Assise sur le fauteuil du salon, j'écoute d'une oreille le plan que les garçons mettent en place pour mettre la main sur mon frère. Ils sont tous autour d'une grande table, la voix masculine de Diego s'infiltre sous ma peau, dictant les directives à suivre pour l'attaque
qu'ils prévoient.

Mes yeux fixent l'extérieur à travers la grande baie vitrée, le temps est brumeux et terne, à l'image de mon humeur maussade. Un mélange de colère et de tristesse intense submerge toute ma personne.

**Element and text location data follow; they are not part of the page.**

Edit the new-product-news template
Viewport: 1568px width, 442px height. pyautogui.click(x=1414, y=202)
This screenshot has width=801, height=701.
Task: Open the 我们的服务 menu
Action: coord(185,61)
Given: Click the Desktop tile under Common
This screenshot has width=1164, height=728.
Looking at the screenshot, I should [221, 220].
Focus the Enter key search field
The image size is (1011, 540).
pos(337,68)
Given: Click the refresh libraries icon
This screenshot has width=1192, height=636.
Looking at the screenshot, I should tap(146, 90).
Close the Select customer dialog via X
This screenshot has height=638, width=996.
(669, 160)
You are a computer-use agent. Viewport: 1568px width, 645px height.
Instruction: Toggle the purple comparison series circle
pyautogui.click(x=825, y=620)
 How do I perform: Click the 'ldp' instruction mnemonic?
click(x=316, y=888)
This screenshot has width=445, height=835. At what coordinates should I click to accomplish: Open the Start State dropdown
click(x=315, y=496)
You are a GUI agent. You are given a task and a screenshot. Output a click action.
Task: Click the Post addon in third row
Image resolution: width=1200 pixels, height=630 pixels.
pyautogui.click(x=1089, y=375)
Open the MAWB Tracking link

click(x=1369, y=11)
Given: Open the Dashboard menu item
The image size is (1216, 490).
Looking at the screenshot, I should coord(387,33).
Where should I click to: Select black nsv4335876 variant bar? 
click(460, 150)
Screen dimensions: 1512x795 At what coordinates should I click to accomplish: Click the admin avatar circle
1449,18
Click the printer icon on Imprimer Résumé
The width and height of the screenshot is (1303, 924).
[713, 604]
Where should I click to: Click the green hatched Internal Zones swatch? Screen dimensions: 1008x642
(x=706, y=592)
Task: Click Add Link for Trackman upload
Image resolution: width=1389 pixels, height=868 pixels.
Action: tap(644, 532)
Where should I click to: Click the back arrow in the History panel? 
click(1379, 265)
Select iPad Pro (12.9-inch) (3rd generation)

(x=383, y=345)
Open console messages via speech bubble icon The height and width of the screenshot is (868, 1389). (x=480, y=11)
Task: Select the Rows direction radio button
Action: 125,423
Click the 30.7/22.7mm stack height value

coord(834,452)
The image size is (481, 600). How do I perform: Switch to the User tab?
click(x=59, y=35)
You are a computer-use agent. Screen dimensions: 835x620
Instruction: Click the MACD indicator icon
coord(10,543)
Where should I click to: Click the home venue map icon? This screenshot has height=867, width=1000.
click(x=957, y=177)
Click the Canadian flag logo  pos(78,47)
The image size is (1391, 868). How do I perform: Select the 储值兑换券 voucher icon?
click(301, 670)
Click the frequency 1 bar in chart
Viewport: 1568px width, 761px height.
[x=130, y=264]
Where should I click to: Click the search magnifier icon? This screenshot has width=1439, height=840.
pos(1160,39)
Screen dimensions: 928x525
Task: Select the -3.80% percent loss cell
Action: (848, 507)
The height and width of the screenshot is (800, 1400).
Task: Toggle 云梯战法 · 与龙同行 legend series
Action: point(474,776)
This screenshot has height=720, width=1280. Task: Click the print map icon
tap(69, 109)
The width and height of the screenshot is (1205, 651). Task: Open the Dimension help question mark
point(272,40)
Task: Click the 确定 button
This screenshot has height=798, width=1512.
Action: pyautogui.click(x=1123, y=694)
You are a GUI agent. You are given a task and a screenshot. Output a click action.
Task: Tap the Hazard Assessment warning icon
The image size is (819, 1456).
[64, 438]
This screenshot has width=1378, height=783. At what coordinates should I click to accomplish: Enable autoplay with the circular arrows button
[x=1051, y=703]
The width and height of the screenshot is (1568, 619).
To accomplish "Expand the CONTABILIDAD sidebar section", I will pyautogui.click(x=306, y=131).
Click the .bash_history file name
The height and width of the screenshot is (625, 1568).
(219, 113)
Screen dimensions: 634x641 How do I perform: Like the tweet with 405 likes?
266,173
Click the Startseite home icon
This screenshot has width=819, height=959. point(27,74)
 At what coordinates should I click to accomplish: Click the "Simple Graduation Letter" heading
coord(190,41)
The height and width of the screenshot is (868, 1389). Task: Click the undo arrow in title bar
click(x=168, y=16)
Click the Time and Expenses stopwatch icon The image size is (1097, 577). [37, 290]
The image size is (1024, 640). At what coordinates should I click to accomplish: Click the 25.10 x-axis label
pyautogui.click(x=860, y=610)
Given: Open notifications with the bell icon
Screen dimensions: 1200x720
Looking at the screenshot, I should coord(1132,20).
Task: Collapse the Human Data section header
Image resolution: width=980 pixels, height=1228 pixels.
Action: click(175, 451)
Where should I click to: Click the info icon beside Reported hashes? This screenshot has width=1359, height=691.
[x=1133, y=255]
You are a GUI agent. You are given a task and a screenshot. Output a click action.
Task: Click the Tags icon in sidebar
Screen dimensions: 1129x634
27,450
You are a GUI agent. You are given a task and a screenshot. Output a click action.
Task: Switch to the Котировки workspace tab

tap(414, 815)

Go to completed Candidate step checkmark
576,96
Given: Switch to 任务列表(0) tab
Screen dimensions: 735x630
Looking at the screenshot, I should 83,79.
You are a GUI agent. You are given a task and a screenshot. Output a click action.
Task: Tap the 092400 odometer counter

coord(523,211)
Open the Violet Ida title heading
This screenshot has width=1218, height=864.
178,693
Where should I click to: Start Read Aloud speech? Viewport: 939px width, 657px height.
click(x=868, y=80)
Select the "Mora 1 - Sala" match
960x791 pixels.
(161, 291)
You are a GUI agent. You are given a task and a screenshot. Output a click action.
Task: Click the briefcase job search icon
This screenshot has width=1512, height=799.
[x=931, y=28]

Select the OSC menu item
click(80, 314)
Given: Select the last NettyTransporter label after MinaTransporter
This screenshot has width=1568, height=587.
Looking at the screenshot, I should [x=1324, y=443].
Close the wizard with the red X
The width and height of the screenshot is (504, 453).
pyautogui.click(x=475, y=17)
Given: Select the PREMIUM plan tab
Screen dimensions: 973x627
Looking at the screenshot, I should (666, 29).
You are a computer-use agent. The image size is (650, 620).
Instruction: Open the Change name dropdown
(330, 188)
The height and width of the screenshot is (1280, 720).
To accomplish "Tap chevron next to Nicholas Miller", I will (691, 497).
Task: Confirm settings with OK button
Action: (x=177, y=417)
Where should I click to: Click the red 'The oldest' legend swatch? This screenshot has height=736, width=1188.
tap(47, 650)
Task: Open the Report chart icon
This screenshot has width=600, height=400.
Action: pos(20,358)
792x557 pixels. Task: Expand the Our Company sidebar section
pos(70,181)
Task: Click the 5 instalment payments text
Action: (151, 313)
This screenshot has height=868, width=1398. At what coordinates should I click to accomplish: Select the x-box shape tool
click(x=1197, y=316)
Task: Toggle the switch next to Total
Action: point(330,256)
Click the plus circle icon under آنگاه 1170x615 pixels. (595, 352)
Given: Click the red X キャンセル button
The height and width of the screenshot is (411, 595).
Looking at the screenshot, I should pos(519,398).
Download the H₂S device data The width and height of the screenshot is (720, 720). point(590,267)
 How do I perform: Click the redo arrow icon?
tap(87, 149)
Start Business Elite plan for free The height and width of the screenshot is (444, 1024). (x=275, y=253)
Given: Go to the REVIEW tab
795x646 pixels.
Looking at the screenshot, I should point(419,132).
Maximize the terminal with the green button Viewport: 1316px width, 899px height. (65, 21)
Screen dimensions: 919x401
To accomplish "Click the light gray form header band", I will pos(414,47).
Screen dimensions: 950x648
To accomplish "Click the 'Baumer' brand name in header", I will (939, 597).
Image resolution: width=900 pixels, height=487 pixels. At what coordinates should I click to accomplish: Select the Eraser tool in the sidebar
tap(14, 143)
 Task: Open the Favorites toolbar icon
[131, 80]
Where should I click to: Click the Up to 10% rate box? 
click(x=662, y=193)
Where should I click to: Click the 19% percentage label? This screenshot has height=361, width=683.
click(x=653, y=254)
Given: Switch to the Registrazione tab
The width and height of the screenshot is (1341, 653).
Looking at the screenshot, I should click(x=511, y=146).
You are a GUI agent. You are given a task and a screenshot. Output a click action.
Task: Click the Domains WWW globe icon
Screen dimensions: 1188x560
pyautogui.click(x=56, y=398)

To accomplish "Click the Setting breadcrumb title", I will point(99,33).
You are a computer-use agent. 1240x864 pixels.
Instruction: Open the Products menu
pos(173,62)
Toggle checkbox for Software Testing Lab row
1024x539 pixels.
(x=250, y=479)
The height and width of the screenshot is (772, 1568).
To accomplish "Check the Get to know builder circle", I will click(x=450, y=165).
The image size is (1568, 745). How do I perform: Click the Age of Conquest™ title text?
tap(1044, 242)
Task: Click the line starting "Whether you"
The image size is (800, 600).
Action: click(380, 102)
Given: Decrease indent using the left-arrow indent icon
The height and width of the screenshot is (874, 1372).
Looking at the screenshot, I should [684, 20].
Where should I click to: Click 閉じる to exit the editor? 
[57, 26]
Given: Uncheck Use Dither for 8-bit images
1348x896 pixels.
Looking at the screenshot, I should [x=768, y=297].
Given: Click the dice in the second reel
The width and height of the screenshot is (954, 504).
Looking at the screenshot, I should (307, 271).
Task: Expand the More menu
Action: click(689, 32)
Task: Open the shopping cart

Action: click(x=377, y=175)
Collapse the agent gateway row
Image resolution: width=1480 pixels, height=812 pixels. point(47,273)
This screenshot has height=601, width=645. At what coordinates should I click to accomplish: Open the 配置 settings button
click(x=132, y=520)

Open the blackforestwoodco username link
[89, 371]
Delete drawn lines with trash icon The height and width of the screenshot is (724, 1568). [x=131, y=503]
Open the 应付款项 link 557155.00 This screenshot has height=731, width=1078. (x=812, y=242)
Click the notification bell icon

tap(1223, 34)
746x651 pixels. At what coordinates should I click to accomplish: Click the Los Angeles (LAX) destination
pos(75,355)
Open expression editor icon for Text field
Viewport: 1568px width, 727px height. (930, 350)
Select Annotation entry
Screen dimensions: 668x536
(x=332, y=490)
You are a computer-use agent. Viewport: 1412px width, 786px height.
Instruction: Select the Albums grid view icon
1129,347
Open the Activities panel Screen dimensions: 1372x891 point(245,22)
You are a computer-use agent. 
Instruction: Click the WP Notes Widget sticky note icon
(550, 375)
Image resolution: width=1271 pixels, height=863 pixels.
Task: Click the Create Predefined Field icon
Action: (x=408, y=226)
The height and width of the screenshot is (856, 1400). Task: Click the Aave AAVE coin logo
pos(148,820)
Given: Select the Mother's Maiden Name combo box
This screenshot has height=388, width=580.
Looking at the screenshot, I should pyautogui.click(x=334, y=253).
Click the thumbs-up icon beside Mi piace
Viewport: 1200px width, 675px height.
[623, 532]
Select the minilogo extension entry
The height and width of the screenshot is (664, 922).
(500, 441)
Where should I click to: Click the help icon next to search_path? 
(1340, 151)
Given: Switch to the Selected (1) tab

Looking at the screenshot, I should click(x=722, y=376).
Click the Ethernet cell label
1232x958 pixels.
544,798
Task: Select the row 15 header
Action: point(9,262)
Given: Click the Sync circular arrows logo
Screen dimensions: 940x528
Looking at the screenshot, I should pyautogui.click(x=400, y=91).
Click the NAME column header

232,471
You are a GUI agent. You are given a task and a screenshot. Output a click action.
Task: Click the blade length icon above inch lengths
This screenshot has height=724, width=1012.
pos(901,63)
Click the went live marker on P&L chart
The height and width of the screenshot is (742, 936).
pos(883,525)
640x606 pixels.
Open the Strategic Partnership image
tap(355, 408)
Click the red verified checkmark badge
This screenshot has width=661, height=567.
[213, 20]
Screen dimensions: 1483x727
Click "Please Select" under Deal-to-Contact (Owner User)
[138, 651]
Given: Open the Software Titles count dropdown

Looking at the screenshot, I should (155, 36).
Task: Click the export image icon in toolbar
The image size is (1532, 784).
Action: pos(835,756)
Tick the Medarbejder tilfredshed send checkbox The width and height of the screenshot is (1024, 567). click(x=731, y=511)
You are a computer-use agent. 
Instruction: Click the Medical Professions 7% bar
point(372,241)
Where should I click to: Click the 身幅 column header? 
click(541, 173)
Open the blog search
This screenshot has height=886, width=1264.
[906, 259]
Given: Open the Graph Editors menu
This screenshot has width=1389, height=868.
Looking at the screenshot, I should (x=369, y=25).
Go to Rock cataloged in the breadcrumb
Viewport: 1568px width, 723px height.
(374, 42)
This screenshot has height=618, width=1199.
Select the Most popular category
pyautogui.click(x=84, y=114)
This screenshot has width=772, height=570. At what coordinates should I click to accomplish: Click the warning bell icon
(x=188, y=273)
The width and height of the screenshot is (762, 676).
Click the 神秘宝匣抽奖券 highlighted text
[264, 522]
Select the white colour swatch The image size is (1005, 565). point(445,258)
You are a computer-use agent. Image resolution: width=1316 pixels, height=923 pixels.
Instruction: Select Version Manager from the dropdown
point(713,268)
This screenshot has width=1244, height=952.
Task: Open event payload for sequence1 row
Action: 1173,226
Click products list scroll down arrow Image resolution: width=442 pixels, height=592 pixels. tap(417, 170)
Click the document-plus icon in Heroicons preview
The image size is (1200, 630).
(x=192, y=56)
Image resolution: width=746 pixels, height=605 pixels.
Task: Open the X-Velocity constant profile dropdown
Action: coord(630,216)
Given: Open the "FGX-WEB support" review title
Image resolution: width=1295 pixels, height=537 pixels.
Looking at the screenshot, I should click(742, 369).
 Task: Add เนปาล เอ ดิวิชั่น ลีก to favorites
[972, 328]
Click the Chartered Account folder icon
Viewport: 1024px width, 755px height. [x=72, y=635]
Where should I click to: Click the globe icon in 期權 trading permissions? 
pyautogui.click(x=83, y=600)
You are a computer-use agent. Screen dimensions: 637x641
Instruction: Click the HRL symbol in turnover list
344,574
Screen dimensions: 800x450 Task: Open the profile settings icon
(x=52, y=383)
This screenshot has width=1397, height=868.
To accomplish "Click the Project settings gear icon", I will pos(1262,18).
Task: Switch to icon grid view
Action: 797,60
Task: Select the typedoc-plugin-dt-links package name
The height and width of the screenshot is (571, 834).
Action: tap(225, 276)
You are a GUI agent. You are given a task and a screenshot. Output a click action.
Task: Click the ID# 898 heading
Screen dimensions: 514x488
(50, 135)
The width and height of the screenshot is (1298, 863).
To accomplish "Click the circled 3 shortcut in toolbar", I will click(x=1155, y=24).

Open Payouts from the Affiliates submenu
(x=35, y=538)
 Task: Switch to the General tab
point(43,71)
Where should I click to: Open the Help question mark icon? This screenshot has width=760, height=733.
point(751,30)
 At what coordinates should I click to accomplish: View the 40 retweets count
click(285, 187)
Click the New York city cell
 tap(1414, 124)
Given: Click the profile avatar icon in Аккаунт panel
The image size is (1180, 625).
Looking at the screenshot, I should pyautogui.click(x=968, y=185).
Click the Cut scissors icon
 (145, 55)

Je ne sais même pas si je dois détester mon frère ou continuer à le défendre malgré tout. Je suis tellement, tellement en colère après lui, après tout ce qu'il a fait à Diego et aux autres.

Après tout ce qu'il m'a fait à moi. Mais je me déteste plus encore de ne pas réussir à complètement le hair.

Mon regard s'entête dans leur direction quand Diego prononce en pointant du doigts trois points sur une grande carte :

— Nous allons attaquer ces trois entrepôts qu'il à ici.

On se séparera en quatre groupes, le dernier attaquera sa propriété, apparemment il y habite encore.

— Il ignore qu'on sait où il habite ? L'interroge Fabio, les bras croisés contre son torse.

— Ouais, il l'ignore, avec un peu de chance il verra pas le coup venir.

— C'est moi qui le tuerais ce fils de pute. Ajoute Juan d'un ton tranchant.

Ses yeux se posent sur moi, il articule :

— Désolé princesse.

Je hausse les épaules, un flashback de la tête de Karina dans cette boîte me revient en tête et mon sang se glace dans mes veines, je ne peux pas lui en vouloir de vouloir se venger.

Aujourd'hui, je contemple celle que je suis devenue auprès de Diego Santos. Aujourd'hui je vois de quel côté j'ai finis par me placer.

Au final, suis je la méchante ? Suis-je du mauvais côté de l'histoire ? Abandonner ma dernière famille aux griffes de Diego fait il de moi une traître.

Oui, sûrement.

Je sens une larme silencieuse dévaler ma joue, les derniers mots que mon frère m'a lancé à la figure me reviennent en mémoire, puis je réalise que je dois accepter que mon frère a lui même décidé de se placer de ce côté. Contre moi.

Contre ceux qui l'ont un jour aimé. Contre ceux qui auraient un jour pu mourir pour lui. Aujourd'hui je dois accepter, que mon grand frère n'est plus le garçon qu'il était.

Je dois accepter qu'il est devenu un homme, et le méchant de mon histoire.